Innovating in a Crisis: How the World Food Programme is Adapting to COVID-19 and Why You Should Care
With global and local markets disrupted by COVID-19, it is vital that the World Food Programme maintain its food assistance programmes, which offer a lifeline to 87 million vulnerable people around the world.
World Food Programme
Editor's Note: Agri-Pulse and the Chicago Council on Global Affairs are teaming up to host a monthly column to explore how the US agriculture and food sector can maintain its competitive edge and advance food security in an increasingly integrated and dynamic world.
We face an unprecedented crisis as a global humanitarian community. The scale of COVID-19’s impact on world markets and subsequent mass restrictions on the movement of goods and people has not been seen since the second World War, well before the World Food Programme (WFP) was established in 1961, at the behest of then U.S. President Eisenhower. And even in the recent years before this latest crisis, conflict, climate change and natural disasters had already pushed more internally displaced people and refugee communities to the edge, having to rely on humanitarian aid from WFP and others. It is vital at this critical moment that WFP maintain its food assistance programmes, which offer a lifeline to 87 million vulnerable people in more than 80 countries around the world. WFP’s top priority is to ensure it has the resources in place to meet the food and nutrition needs of the people that so depend on it.
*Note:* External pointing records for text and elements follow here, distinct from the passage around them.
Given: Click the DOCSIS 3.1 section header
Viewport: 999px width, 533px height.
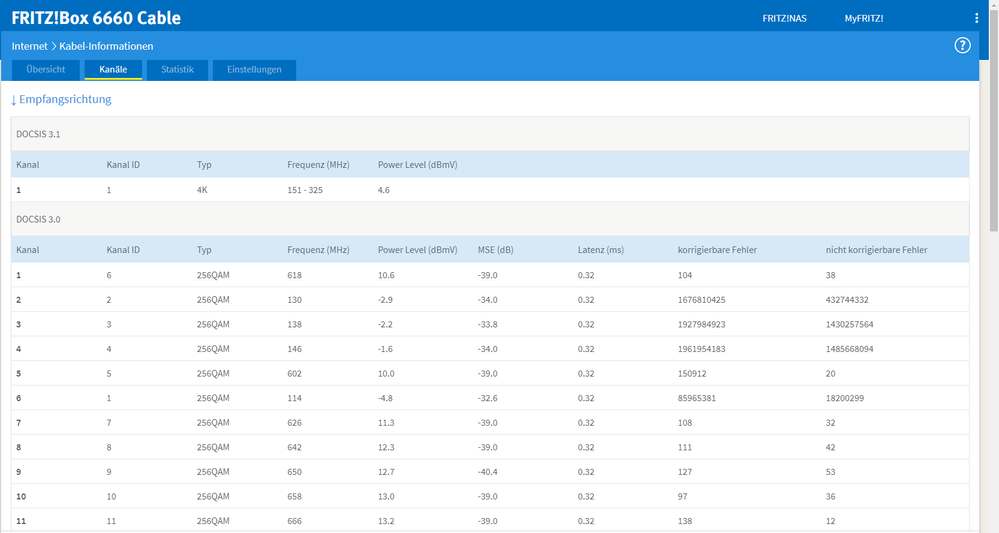Looking at the screenshot, I should click(x=38, y=134).
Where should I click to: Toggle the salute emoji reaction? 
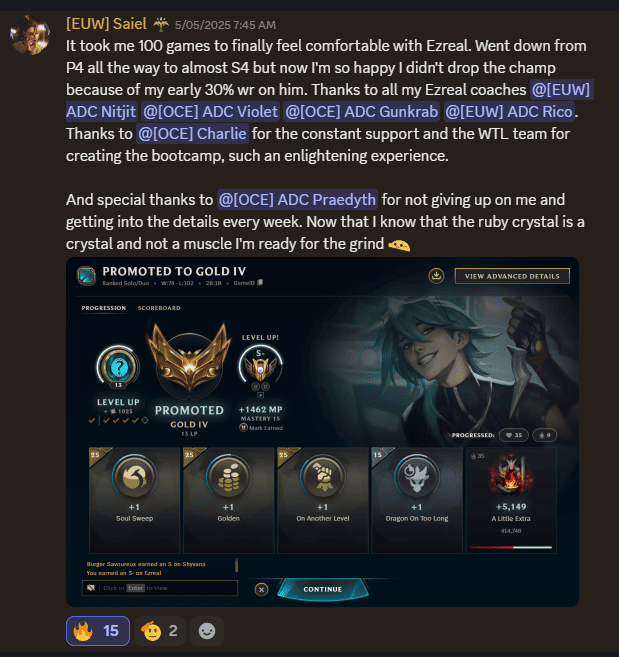tap(160, 631)
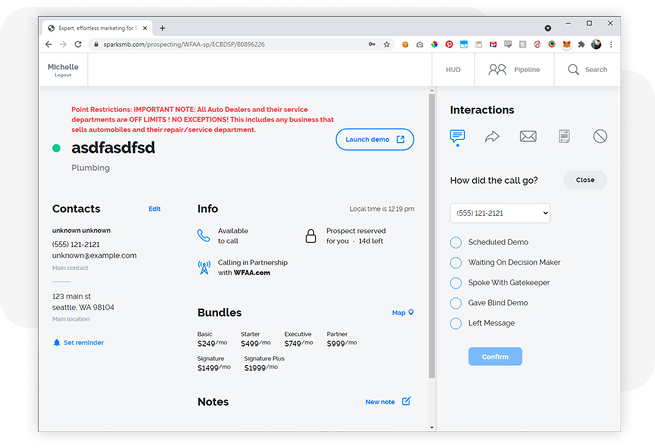
Task: Click the New note pencil icon
Action: [x=406, y=401]
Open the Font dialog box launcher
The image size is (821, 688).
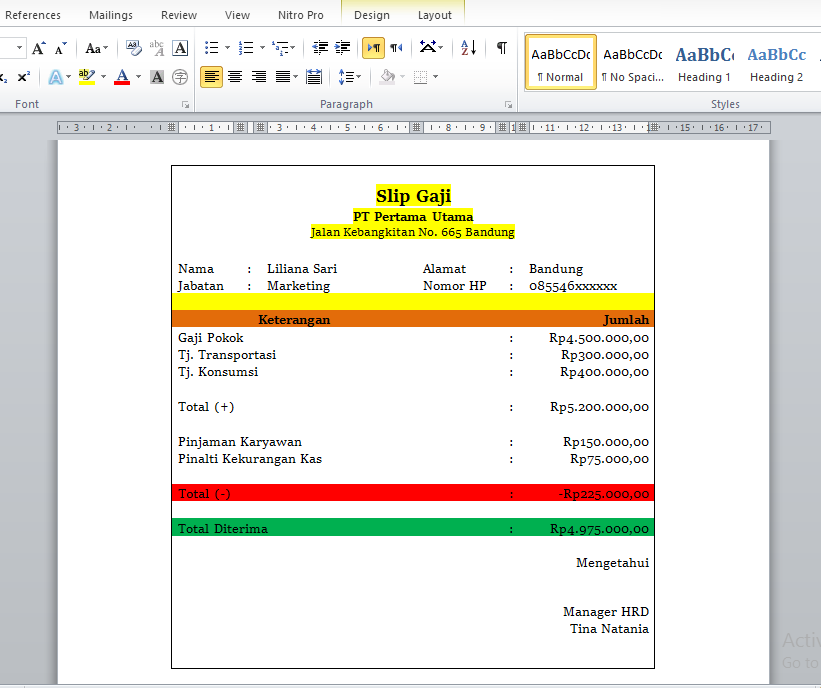pyautogui.click(x=186, y=103)
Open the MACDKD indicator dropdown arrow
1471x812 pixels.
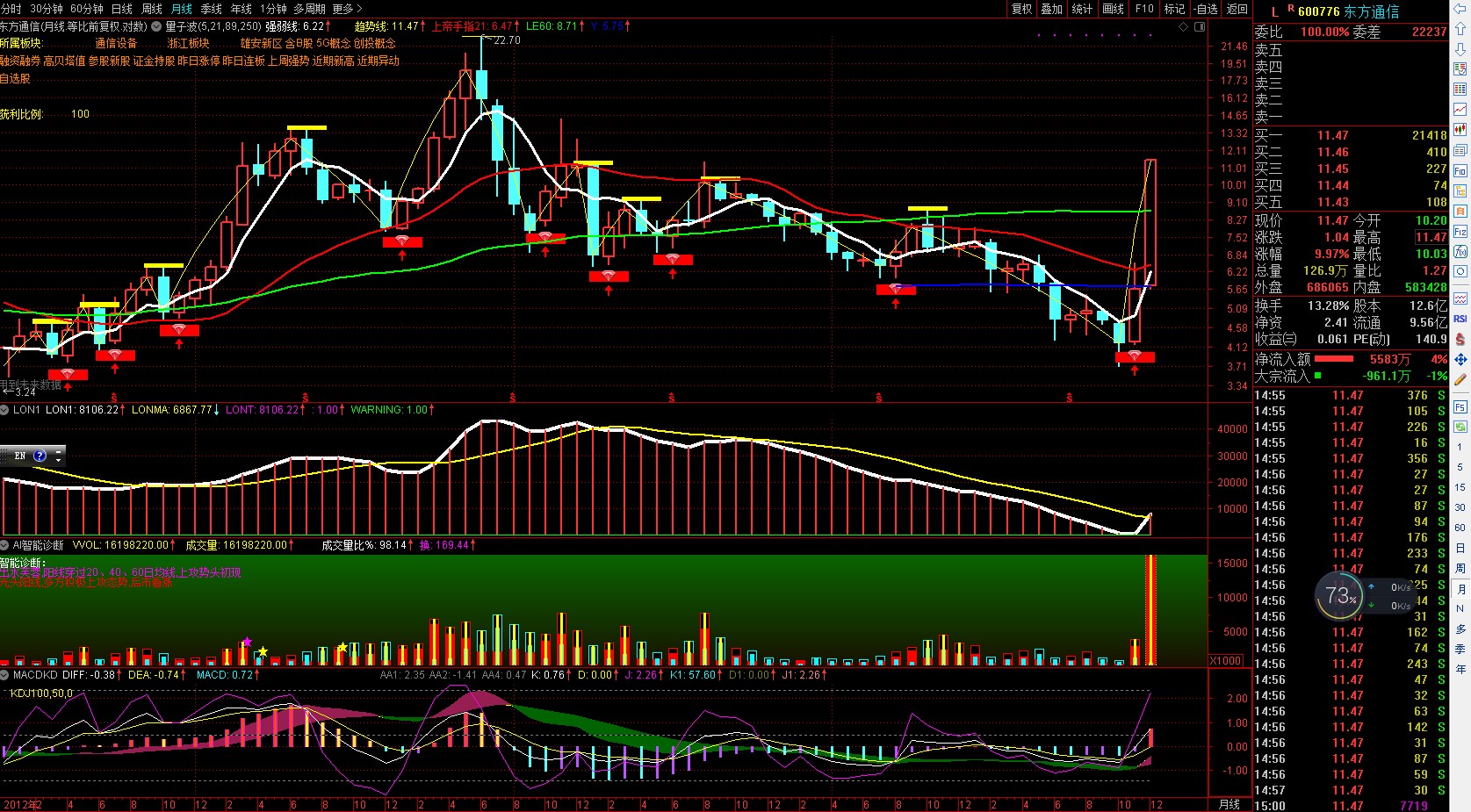point(5,675)
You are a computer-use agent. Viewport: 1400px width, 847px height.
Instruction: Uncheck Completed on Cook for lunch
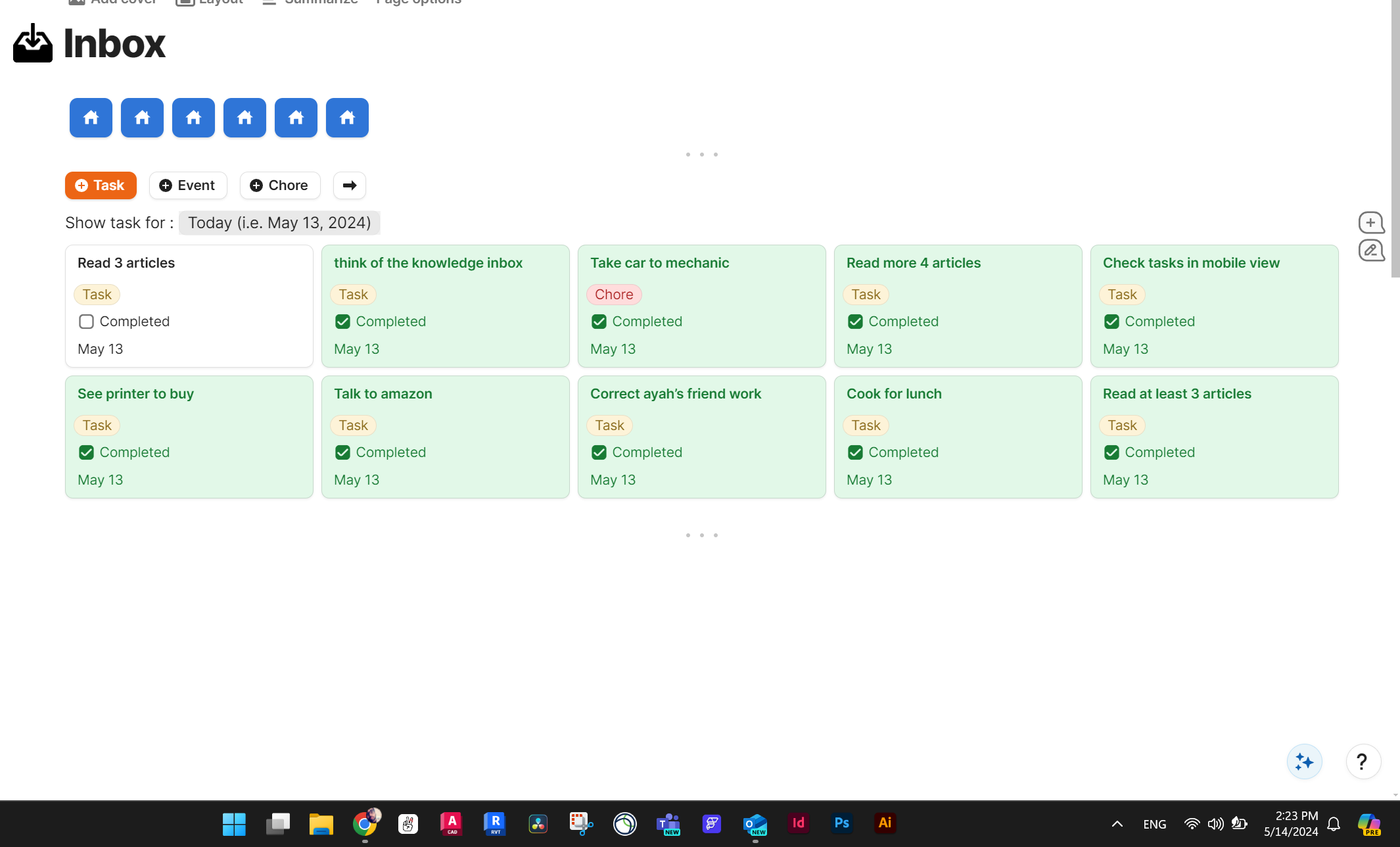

At that time of WFP's establishment, the United States was producing a surplus of grain. The idea behind creating WFP was to responsibly share that abundance of food with vulnerable countries and communities around the world. Since then, we have innovated and evolved and moved towards food vouchers and direct cash-based assistance, supporting local markets where they already exist and providing hungry families with freedom of choice - in many contexts the most efficient and effective solution. But with global and local markets now disrupted, WFP has had to re-evaluate how we can best deliver assistance where it’s needed most.
As WFP’s Acting Supply Chain Director, John Crisci recently told Axios, "There is enough food, but food and other essential commodities must keep moving. We cannot let this health crisis turn into a food crisis."
This is the crux of the problem we face.